Improving the Carbonation Resistance of Alkali-Activated Slag Containing Mineral Additions: Investigation under Natural and Accelerated Conditions

Abstract

Alkali-activated slag (AAS) is a type of cement obtained mainly from ground blast furnace slag (GBFS), which has good mechanical properties for engineering and low environmental impacts in its production process, as it is based solely on the activation of the slag by an alkaline solution. However, because the production of hydration consists essentially of C─ S─ H, its resistance to carbonation is low. The present study investigated the improvement in the carbonation resistance of AAS made from GBFS generated by charcoal with the addition of calcium hydroxide, calcium sulfate, and magnesium oxide in its composition. The analyses were conducted under natural and accelerated carbonation conditions in pastes and concretes for 4, 12, 24, and 48 weeks and 4, 8, 12, and 16 weeks, respectively.

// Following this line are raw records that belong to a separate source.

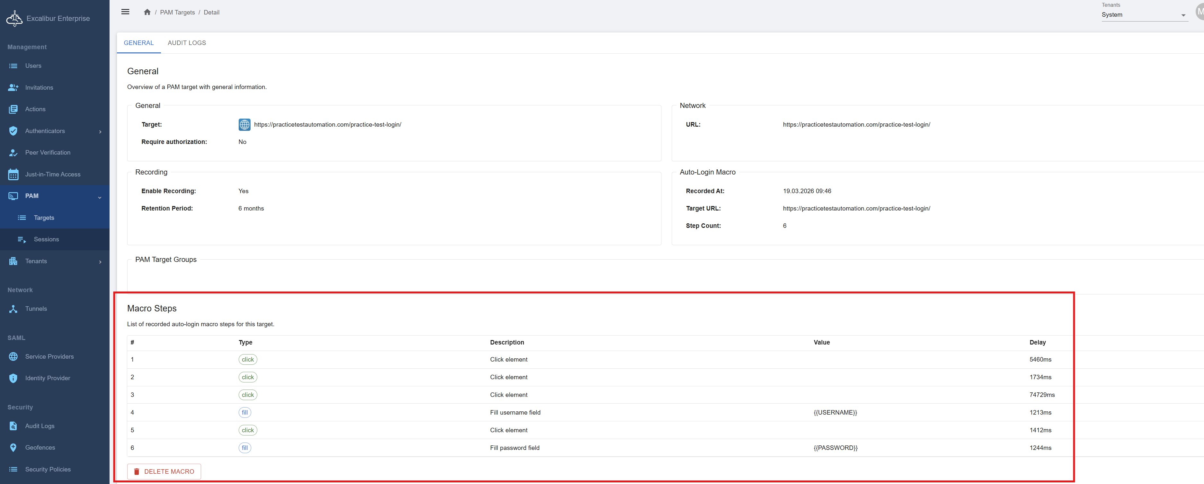Open Identity Provider under SAML
Image resolution: width=1204 pixels, height=484 pixels.
coord(47,378)
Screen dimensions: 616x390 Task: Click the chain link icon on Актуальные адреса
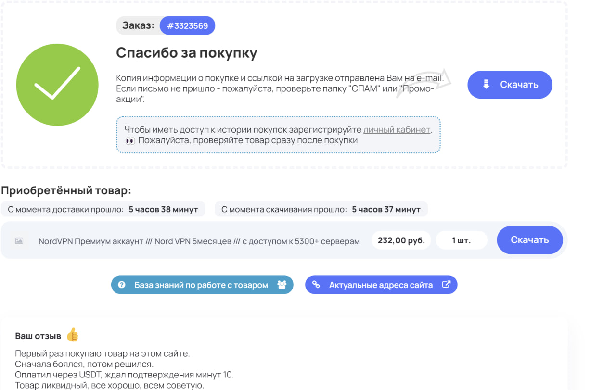coord(316,285)
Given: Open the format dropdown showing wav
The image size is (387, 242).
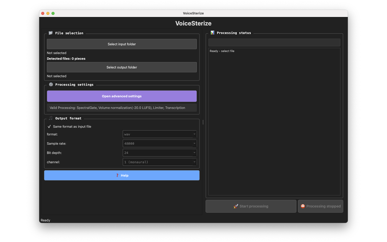Looking at the screenshot, I should [x=160, y=134].
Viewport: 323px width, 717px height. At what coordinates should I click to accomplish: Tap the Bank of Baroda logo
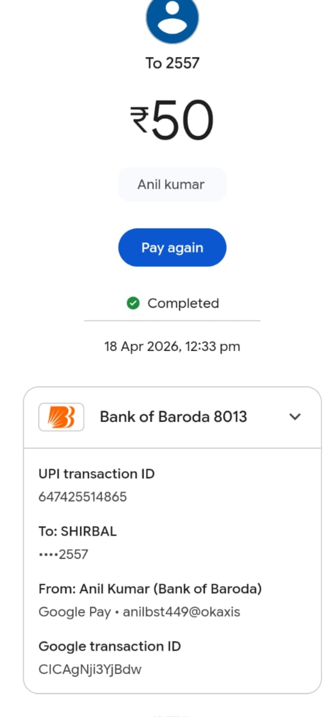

Carbonation depth, compressive strength, and microstructural analysis by x-ray diffraction were determined during exposure to carbonation. The results showed that, under natural conditions, the AAS containing magnesium oxide presented lower carbonation depths and a smaller decrease in compressive strength. Under accelerated conditions, all AASs were totally carbonated, although the sample containing magnesium oxide showed a higher compressive strength than the other AASs. It was noted that the consumption of this oxide prevented C─ S─ H decalcification. Thus, magnesium oxide could be an alternative for increasing the resistance of AASs to carbonation; however, its efficiency is highly dependent on its physicochemical characteristics.